Ratings are based on a five-point scale, in homage to the the late, great Next Generation Magazine.

Nintendo DS

Rating: * * * *
Brain Age - video game reviews

July 31, 2006

You know, when you get to this point, it's time to pack it in.

Who would have thought that my videogame obsession of the moment would be this? A Sudoku program, one that was hastily thrown together for the American version of Brain Age? Yet, it turns out to be yet another essential puzzler in the Nintendo DS library.

In every way, Brain Age Sudoku is functional, straight to the point, and stripped to the bone. The graphics could have come from the Atari Lynx - and the vertical arrangement is a real nostalgia trip for anyone who played Gauntlet 3 and Klax. Music is non-existant. The game itself is pure abstraction. And it's magnificent in every way.
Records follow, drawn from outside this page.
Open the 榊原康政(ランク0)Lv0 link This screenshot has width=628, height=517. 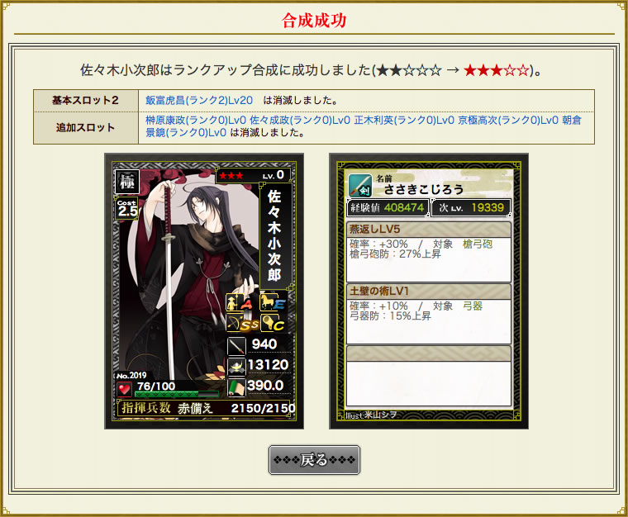196,120
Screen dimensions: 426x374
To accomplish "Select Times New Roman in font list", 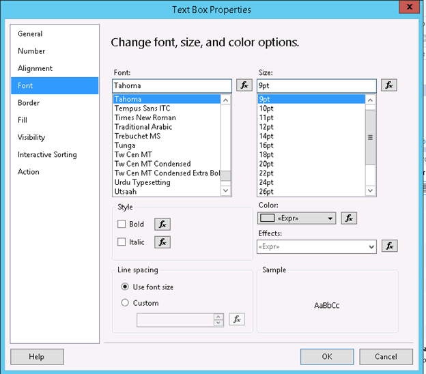I will [145, 117].
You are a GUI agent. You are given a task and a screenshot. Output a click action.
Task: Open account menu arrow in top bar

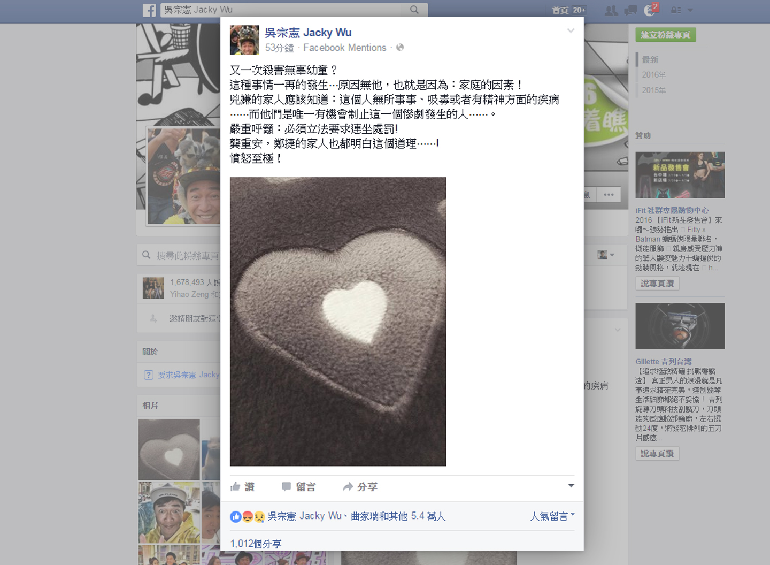tap(690, 10)

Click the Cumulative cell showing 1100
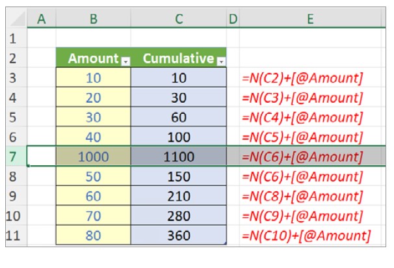178,157
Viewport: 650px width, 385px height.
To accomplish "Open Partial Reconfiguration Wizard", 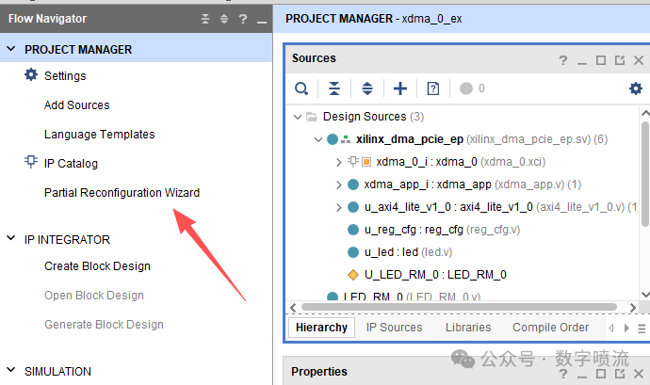I will point(122,193).
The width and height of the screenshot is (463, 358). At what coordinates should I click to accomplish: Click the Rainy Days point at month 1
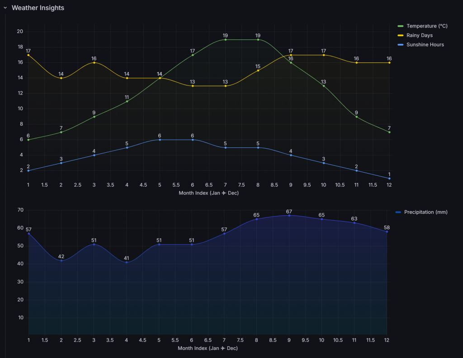[28, 55]
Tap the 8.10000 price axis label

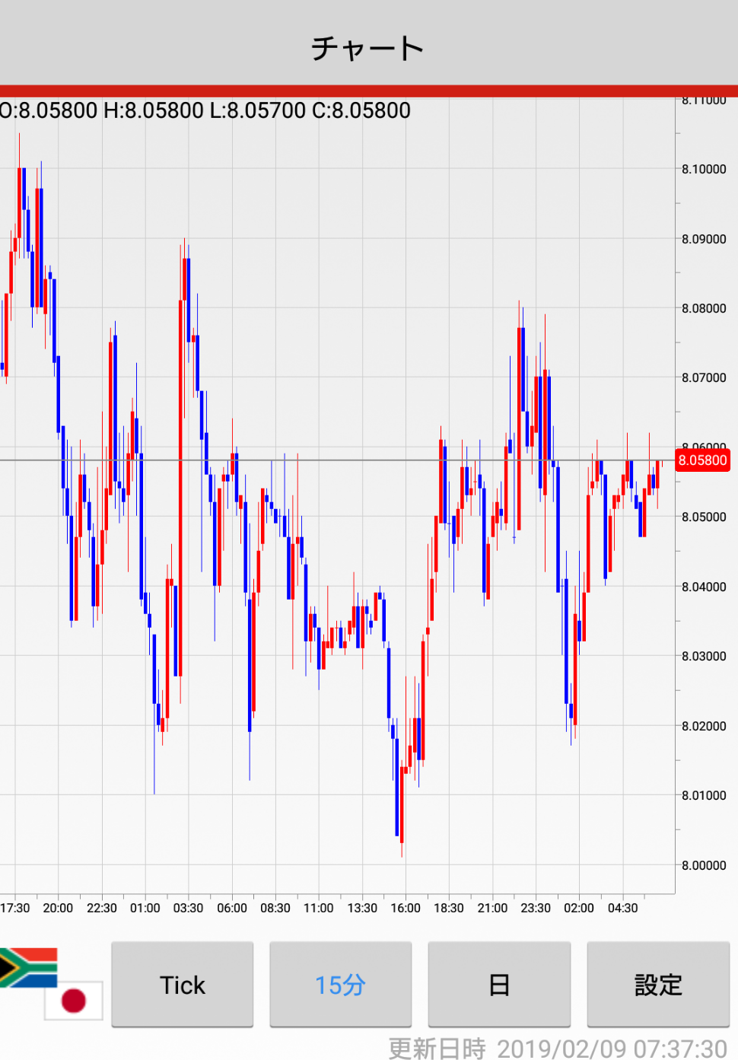tap(704, 169)
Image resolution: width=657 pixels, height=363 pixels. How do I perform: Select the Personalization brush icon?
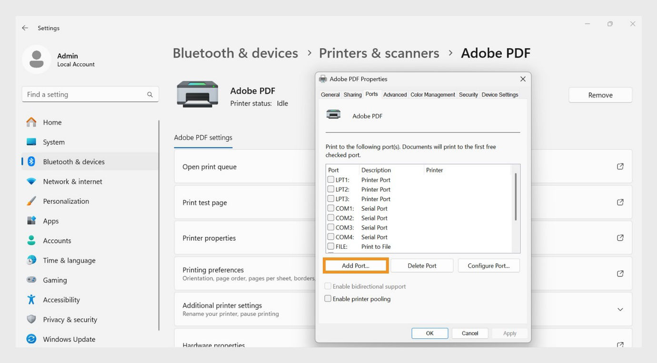click(x=30, y=201)
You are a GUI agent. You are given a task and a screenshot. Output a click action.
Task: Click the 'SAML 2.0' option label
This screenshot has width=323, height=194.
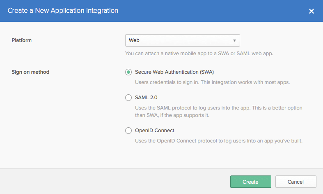146,98
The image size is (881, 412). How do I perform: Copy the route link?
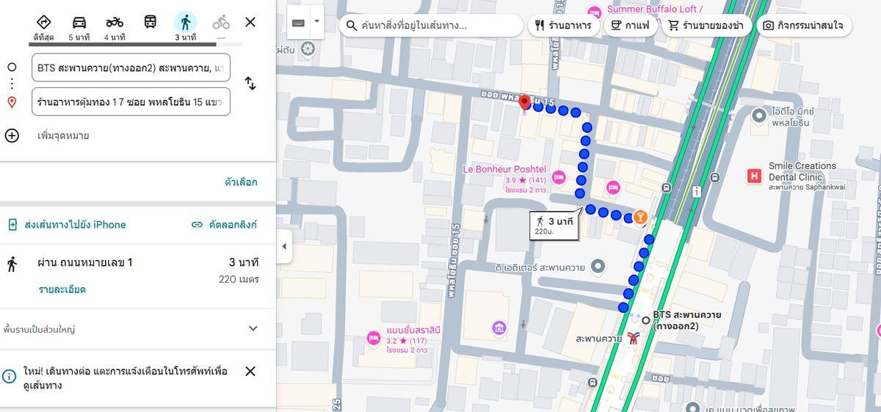click(224, 225)
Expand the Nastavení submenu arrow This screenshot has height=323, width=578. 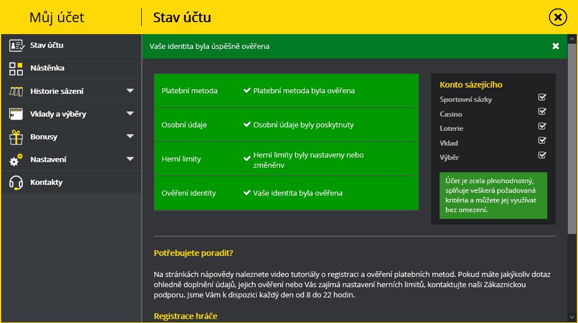coord(130,159)
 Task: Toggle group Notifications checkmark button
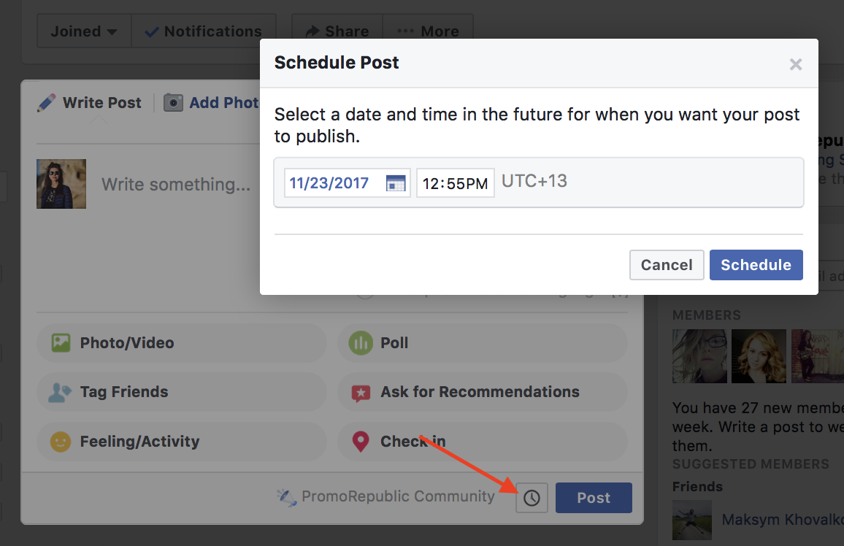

I wouldn't change the look of this game for anything. Give me a clear field with numbers I can read, and let me draw and scribble and zoom in and out at will. There are already two more Sudoku cartridges available for the DS, including one from Nintendo. But you can keep those sloppy, inferior versions. This is the one you want to stay with. It's a classic example of the essential value of game design.

The puzzles are categorized into easy, medium, and hard, and I was surprised to discover that each level becomes steadily more challenging. It's a long, slow climb up a hill. So the final easy boards are about as tough to solve as the early medium ones.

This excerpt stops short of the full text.